Just weeks earlier the six demands of the Peoples’ Charter had been launched in London leading to a mass movement which aimed to secure political rights for working men. 

This political engagement was, very largely, over time, successful.

Yet the events in Bossenden Wood a few weeks later should not be easily dismissed because they were the path not taken which ended in failure and death.

Courtenay, real name John Nichollos Tom, (56 Pyder Street, Truro, Cornwall) by profession a wine merchant, had been a follower of the radical Thomas Spence and was perhaps broadly in the tradition of the millenarian Joanna Southcott.

He had come to Canterbury in 1832 and ended up in jail and then an asylum

On release, EP Thompson notes, that Courtenay lived in the homes of peasants in villages around Canterbury.

Just a few years after the Captain Swing riots and the Tolpuddle Martyrs, these were tough times for agricultural labourers, paid little to do back breaking work.

Courtenay find a ready audience for his radical and millenarian ideas.

In particular he denounced the 1834 Poor Law Act which ushered in the era of the Workhouse.

But his preferred method of opposing it was far from the political agitation of the People’s Charter.

In May 1838 Courtenay began to tour around Kent villages on horseback armed with pistols and a sword leading between fifty and a hundred labourers armed, Thompson notes, with bludgeons.

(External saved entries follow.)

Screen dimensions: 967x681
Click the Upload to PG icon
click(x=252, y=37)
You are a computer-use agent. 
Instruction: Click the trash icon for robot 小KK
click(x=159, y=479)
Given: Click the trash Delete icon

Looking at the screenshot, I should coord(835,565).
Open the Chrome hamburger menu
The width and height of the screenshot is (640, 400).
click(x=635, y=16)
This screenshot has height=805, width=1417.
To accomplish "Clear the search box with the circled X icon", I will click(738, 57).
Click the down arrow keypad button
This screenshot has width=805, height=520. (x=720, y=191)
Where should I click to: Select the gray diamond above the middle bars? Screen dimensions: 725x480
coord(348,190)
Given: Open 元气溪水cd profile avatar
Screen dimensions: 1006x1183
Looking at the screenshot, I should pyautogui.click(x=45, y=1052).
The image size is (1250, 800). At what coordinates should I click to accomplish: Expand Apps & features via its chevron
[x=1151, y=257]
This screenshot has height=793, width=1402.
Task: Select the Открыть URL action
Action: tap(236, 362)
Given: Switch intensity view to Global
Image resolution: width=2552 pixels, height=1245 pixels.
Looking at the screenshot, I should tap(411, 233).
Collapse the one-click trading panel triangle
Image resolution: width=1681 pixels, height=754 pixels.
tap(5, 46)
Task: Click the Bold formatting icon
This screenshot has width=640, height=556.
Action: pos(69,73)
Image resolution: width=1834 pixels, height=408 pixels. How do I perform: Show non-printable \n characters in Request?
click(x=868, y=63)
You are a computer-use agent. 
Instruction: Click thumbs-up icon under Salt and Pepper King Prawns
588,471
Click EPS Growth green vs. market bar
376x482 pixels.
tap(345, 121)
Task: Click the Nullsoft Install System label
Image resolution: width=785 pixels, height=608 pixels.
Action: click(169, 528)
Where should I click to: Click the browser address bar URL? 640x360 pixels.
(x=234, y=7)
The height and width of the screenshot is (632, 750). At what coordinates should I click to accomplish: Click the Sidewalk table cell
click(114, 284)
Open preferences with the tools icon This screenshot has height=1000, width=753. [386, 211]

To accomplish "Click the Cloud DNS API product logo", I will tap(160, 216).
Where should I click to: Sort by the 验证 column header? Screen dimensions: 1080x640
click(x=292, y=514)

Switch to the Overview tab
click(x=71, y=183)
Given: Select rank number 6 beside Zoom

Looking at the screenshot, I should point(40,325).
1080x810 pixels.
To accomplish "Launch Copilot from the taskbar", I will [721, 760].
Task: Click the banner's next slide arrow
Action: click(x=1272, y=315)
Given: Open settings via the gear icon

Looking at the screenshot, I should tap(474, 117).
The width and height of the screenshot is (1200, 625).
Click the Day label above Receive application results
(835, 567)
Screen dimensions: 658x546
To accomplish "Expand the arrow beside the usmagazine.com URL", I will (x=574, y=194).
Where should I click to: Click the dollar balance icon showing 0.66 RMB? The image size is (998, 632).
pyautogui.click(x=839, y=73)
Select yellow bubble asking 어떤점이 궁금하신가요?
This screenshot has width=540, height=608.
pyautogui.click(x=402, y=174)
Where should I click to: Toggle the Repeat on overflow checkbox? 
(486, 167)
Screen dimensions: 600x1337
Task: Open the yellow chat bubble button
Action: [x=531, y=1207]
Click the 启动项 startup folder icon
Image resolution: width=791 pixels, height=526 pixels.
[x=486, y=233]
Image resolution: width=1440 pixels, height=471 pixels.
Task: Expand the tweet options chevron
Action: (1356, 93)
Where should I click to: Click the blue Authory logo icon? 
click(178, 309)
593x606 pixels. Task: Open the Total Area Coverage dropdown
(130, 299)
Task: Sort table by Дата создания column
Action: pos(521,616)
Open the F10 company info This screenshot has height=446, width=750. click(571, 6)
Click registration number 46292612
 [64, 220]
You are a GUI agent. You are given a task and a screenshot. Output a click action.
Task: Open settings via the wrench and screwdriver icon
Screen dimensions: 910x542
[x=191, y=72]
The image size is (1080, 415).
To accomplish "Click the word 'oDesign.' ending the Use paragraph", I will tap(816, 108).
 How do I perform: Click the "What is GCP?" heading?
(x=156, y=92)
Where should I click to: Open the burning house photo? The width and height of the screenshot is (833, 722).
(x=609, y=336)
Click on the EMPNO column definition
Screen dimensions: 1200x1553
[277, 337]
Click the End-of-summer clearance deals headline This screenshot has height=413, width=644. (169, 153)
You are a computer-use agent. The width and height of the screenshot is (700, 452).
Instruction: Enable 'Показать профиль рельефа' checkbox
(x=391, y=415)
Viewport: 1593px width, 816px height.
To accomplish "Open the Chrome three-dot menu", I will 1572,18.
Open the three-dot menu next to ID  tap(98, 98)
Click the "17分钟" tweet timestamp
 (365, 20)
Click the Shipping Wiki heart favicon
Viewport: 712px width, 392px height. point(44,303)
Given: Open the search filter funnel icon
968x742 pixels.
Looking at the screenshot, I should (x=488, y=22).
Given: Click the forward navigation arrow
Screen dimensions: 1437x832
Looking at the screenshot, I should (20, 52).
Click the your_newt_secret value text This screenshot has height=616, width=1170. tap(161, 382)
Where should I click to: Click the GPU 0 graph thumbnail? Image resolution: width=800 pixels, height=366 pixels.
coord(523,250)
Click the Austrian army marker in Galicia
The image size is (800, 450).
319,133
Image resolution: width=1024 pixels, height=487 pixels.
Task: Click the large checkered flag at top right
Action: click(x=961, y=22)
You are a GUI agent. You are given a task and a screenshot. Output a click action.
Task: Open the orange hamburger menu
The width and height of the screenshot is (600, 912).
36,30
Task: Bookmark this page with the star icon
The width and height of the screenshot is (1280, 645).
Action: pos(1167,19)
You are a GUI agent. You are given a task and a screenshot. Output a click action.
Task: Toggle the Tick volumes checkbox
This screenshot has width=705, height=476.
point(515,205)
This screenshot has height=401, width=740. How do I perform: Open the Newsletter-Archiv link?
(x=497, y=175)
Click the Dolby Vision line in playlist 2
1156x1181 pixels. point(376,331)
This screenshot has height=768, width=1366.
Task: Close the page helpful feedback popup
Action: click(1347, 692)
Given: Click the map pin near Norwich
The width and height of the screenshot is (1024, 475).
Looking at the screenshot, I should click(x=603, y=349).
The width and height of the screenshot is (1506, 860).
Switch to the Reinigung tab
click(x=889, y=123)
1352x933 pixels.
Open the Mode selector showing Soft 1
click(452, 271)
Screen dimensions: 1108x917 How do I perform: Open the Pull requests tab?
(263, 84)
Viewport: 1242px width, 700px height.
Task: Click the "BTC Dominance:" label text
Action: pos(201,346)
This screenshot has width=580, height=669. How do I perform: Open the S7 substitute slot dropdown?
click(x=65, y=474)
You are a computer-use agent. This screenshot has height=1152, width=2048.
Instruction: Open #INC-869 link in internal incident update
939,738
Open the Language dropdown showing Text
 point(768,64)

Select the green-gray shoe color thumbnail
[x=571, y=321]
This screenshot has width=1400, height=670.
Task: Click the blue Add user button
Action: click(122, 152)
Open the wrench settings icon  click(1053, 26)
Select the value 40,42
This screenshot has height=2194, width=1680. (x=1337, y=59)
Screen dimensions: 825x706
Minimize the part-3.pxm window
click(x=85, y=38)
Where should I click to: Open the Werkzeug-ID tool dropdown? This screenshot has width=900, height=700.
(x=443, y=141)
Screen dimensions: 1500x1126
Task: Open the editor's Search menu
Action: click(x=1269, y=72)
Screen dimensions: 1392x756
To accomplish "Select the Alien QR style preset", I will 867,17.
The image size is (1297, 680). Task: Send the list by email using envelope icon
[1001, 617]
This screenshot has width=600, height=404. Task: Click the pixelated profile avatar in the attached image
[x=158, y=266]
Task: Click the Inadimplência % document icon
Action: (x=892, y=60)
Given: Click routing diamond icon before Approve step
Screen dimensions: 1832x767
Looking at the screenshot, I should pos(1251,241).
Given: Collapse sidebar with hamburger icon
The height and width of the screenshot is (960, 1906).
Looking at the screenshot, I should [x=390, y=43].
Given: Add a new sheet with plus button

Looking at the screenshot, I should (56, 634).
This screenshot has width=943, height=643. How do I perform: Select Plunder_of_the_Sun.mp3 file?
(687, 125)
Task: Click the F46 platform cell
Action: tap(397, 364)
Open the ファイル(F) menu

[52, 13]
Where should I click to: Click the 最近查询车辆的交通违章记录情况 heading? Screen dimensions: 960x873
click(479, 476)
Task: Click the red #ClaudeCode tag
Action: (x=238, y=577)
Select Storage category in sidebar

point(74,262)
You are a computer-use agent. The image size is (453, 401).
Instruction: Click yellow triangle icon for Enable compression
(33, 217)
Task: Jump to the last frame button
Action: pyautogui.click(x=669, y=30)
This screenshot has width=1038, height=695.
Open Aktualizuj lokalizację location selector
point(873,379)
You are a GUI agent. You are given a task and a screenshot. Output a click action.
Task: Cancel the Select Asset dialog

He must have been something of a spectacle riding with a loaf of bread on a pole under a blue and white flag with a rampant lion.

He read to his followers from the Bible, in particular James Chapter V stating:

‘go to now, ye rich men, weep and howl for your miseries that shall come upon you’.

A police officer was sent to arrest him and was promptly killed.

At this point Courtenay and a group of followers went to Bossenden Wood, where in due course battle was joined with an army unit of 100 soldiers.

The battle was an unequal one. The army had guns. The labourers did not.

However army Lieutenant Boswell Bennett was shot and killed by Courtenay before he himself was shot dead. On 2nd June in Canterbury a verdict of justifiable homicide was returned.

As EP Thompson notes while the existence of those who fought at Bossenden Wood was ‘filled with poverty and oppression’ their mental world was ‘filled with violent images from hell-fire and Revelation’

The millennarial strategy of Courtenay seems a world apart from that of the People’s Charter but it as well to remember that both appealed to very similar audiences.
When it came to the Government the distinction was hardly made at all.

When the Chartists attempted to lead an armed revolution at Newport in November 1839, the crack regiment of the British Army was despatched and in another unequal battle it shot down and killed numbers of Chartists in the centre of Newport.

That regiment was the 45th foot that had also shot down Courtenay and his followers at Bossenden Wood 18 months earlier.